Almofadas

Só importam os músicos, os escritores, os artistas, os loucos; o resto é figurante no espetáculo circense em que os jornais se transformaram
Ilustração: FP Rodrigues
21/03/2024

As notícias recentes parecem querer demonstrar de uma forma muito didática que o jornalismo generalista virou, realmente, entretenimento.

Acompanho com entusiasmo as operações da Polícia Federal. Já tenho uma cerveja gelada na geladeira, esperando o momento do brinde.

Descubro, boquiaberta, que uma pobre senhora carregou um feto calcificado por 56 anos dentro de si. Vou ter pesadelos por meses.

Nem preciso ler para saber sobre os extremos de calor.

Pulo um monte de notícias sobre pessoas que eu não sei quem são mas já sei que não me interessam. Fulano fez as pazes com sicrano. Legal (= dane-se).

Não ligo para o que o artista pediu em seu camarim. Se fizer boa música e o pedido estiver dentro da legalidade local, isso é mais um caso de não-dou-a-mínima.

Leio com atenção sobre o quinto mandato do Putin. Me divirto com o Le Monde, que escreve “Vladimir Poutine”, principalmente porque entendo o motivo. Putin, em francês, é um palavrão/xingamento. Então escrevem o mais próximo possível. É uma forma bastante respeitosa de tratar o czar-wannabe russo. Eu teria chamado de Putin mesmo.

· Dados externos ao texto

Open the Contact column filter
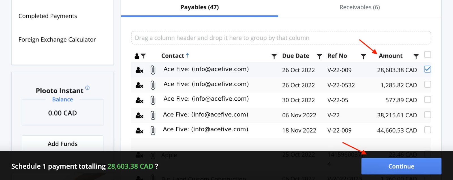The height and width of the screenshot is (180, 453). (274, 56)
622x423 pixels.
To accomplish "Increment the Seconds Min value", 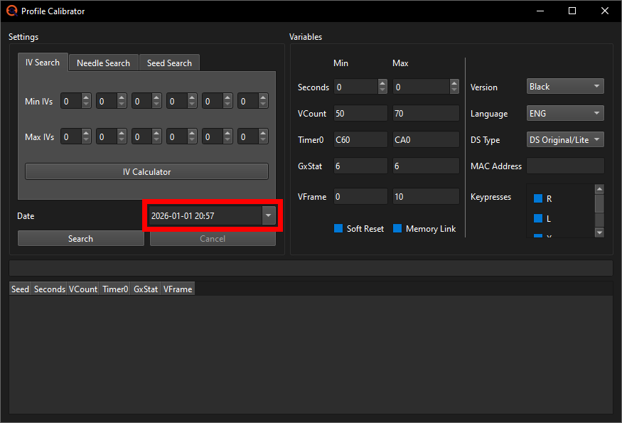I will tap(382, 84).
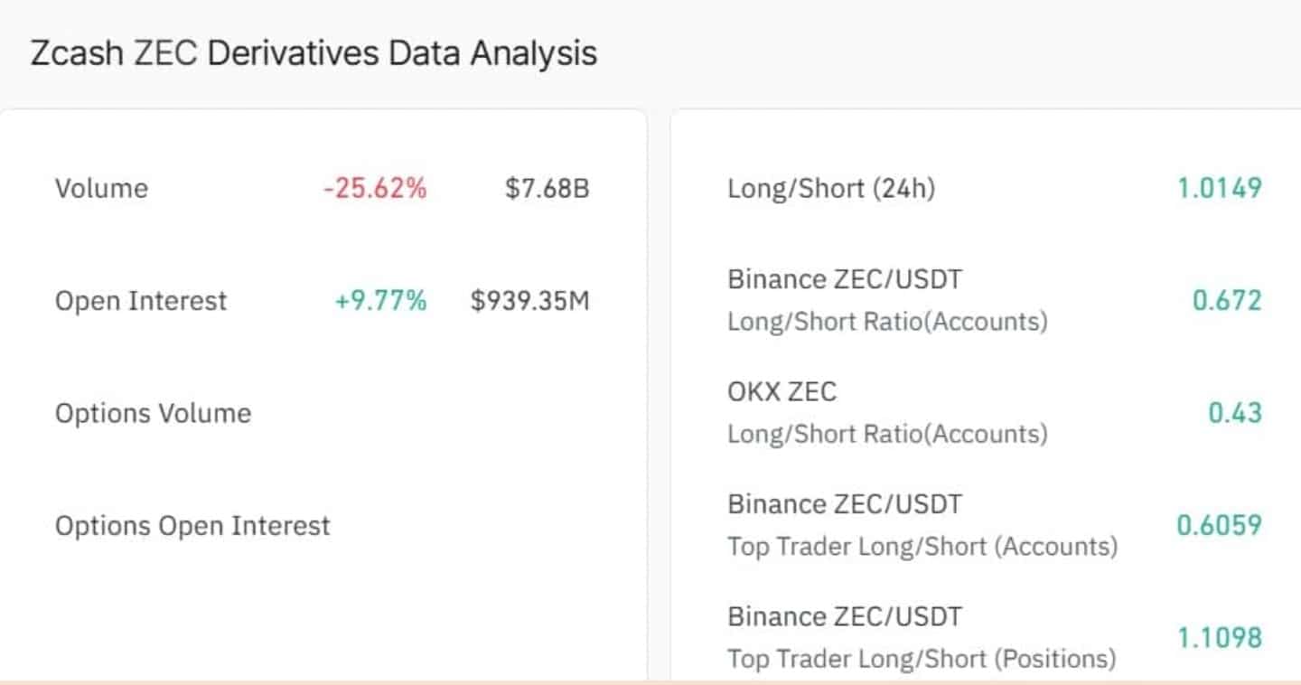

Clico conscientemente no bait sobre o sumiço da Kate e não dou a mínima para o Charles. Para mim, o único rei-ray Charles importante para a humanidade foi um pianista cego. Nina Simone, é claro, concorda comigo. Só os músicos, os escritores, os artistas, os loucos importam. O resto é figurante nesse espetáculo circense em que os jornais se transformaram.

Um amigo querido visita São Paulo. Mora no Acre que, um dia, hei de conhecer. Vou dar uma volta com ele e acabamos no parque onde passeio diariamente com a Nina. Ao voltar para casa, descubro que Senhorita Simone havia comido uma almofada. Ninguém vai me convencer de isso não foi uma retaliação pela traição que, de alguma maneira, ela descobriu. Se considerarmos que ela já destruiu dois sofás inteiros, pelo menos está ficando mais barato.

A minha lista de afazeres cresce em proporção inversa à minha vontade de executar as tarefas pendentes. Decido então, é claro, assistir a um filme. Sou assinante da Imovision e escolho aleatoriamente. São sempre bons filmes, nem me dou o trabalho de ler o tijolinho. Clico em A dona do barato e passo 104 minutos me divertindo horrores. Recomendo. Infelizmente agora estou 104 minutos atrasada nas coisas que preciso fazer.

O calor não me permite ser a pessoa prática e objetiva que sempre fui. Consequentemente, faço a única coisa lógica possível: vou passear com Nina. O que são mais algumas horas para quem já está tão atrasada com tudo, não é mesmo?

Se alguém perguntar, não estou procrastinando, não, que absurdo, não sei do que vocês estão falando.

Estou apenas tentando salvar minhas almofadas.